Power and thermal characteristics are increasingly considered primary design
constraints in addition to performance. Although these metrics may be well
understood in the single-core domain, their trade-offs for novel multi-core
architectures (e.g., heterogeneous or adaptive cores) are relatively
unexplored. Benjamin is continuing to study these and other interesting
CMP architectures.
Benjamin Lee pursued his research interests in areas of computer
architecture and high-performance computing applied to scientific
computing as an undergraduate researcher at the University of
California, Berkeley. He was affiliated with the
Berkeley Benchmarking
and OPtimization Group (BeBOP) and worked with Professors
Jim Demmel,
Kathy Yelick,
and post-doc
Rich
Vuduc.
Prior work with BeBOP includes a project to implement parallel
sparse matrix kernels with posix threads in an effort to extend prior
work in serial performance tuning to parallel architectures, such as
SMPs (shared memory multiprocessors).
In particular, Benjamin implemented parallel sparse
matrix-vector multiply for shared memory multiprocessors. This
implementation incorporated prior performance tuning techniques,
such as register blocking and cache blocking, as well as code
organization strategies such as loop unrolling, removing false
dependencies, and using machine-sympathetic language constructs.

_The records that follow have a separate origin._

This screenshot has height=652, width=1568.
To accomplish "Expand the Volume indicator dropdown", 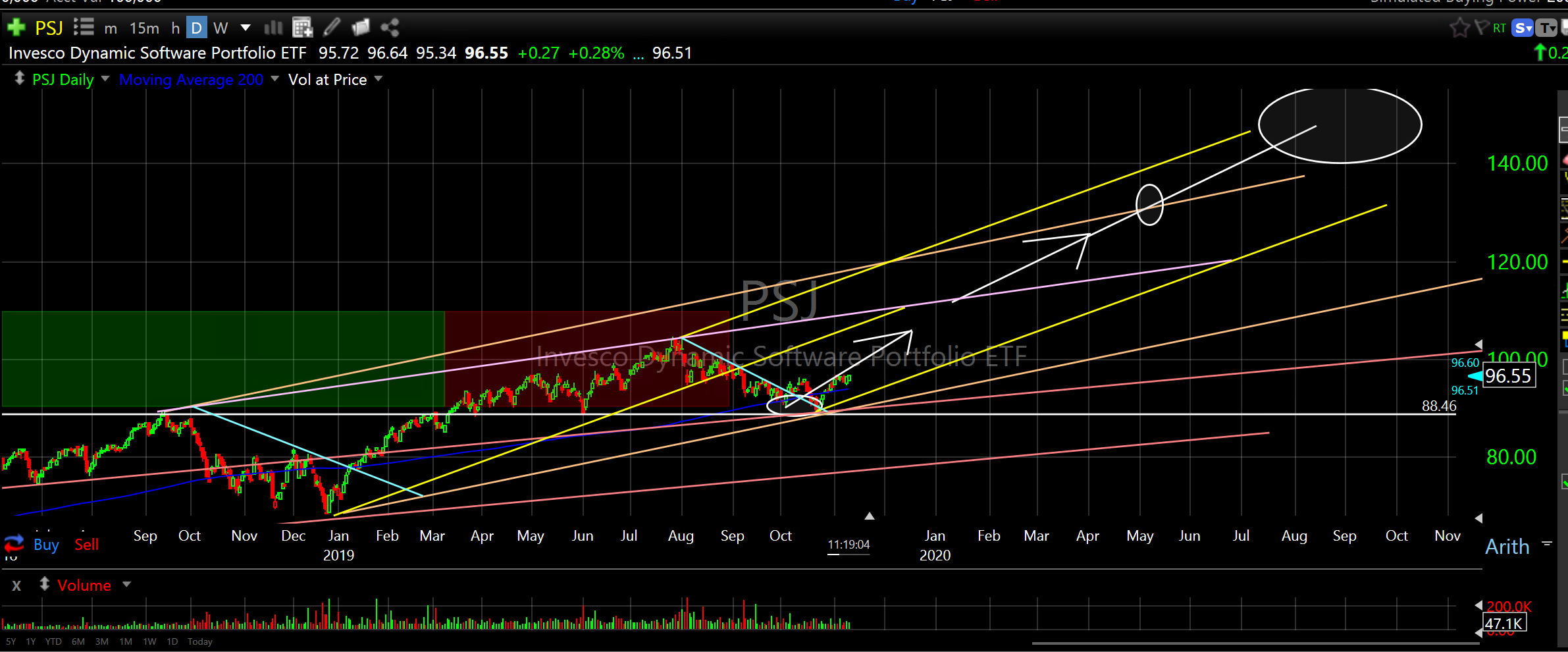I will click(x=126, y=585).
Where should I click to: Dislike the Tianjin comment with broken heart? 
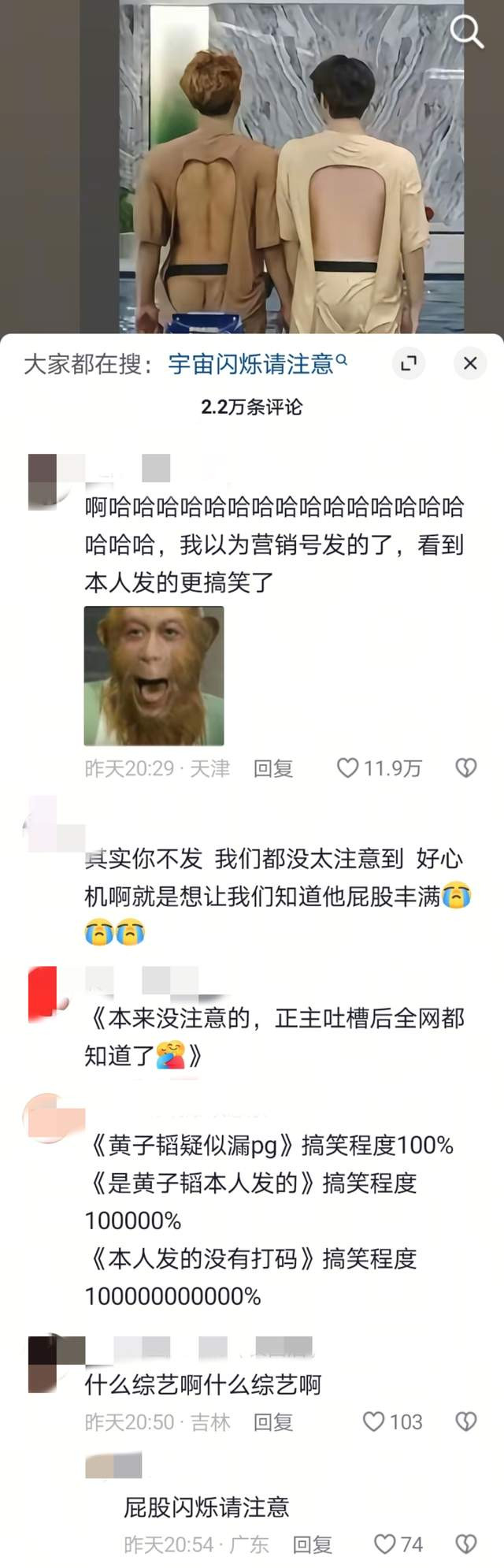[x=466, y=768]
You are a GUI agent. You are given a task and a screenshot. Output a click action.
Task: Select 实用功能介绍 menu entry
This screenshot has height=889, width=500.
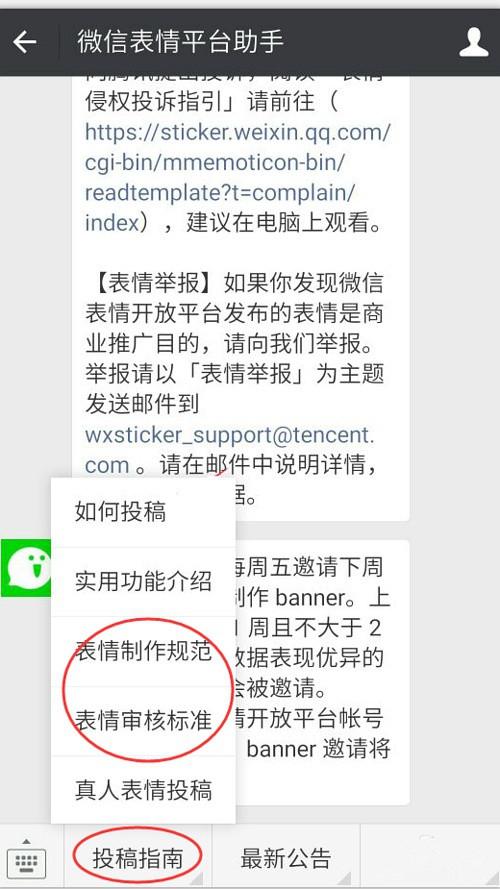(x=143, y=582)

Prior work with BeBOP includes a project to optimize symmetric
sparse matrix-vector multiply in an effort to automate the tuning of
linear algebra computational kernels to reflect the capabilities of
current compiler and hardware technologies.
In particular, Benjamin examined the effects of various optimizations
on the performance of symmetric sparse matrix-vector multiply including
algorithmic, data structure, compiler, and architecture-specific
optimizations. These optimizations seek to exploit the symmetric
structure of the matrix in conjunction with existing optimizations
for general sparse matrix-vector multiply.
Benjamin's work in the field of scientific computing and performance
optimization yielded significant performance gains. In particular,
symmetry exploiting optimizations improved performance by as much as a
factor of 2.6. Furthermore, hardware performance modeling
has allowed the formulation of upper bounds on performance.
These bounds allowed us to evaluate the effectiveness of our
optimizations for reaching the theoretical maximum. Details
regarding performance tuning techniques and performance
modeling are included in
published work.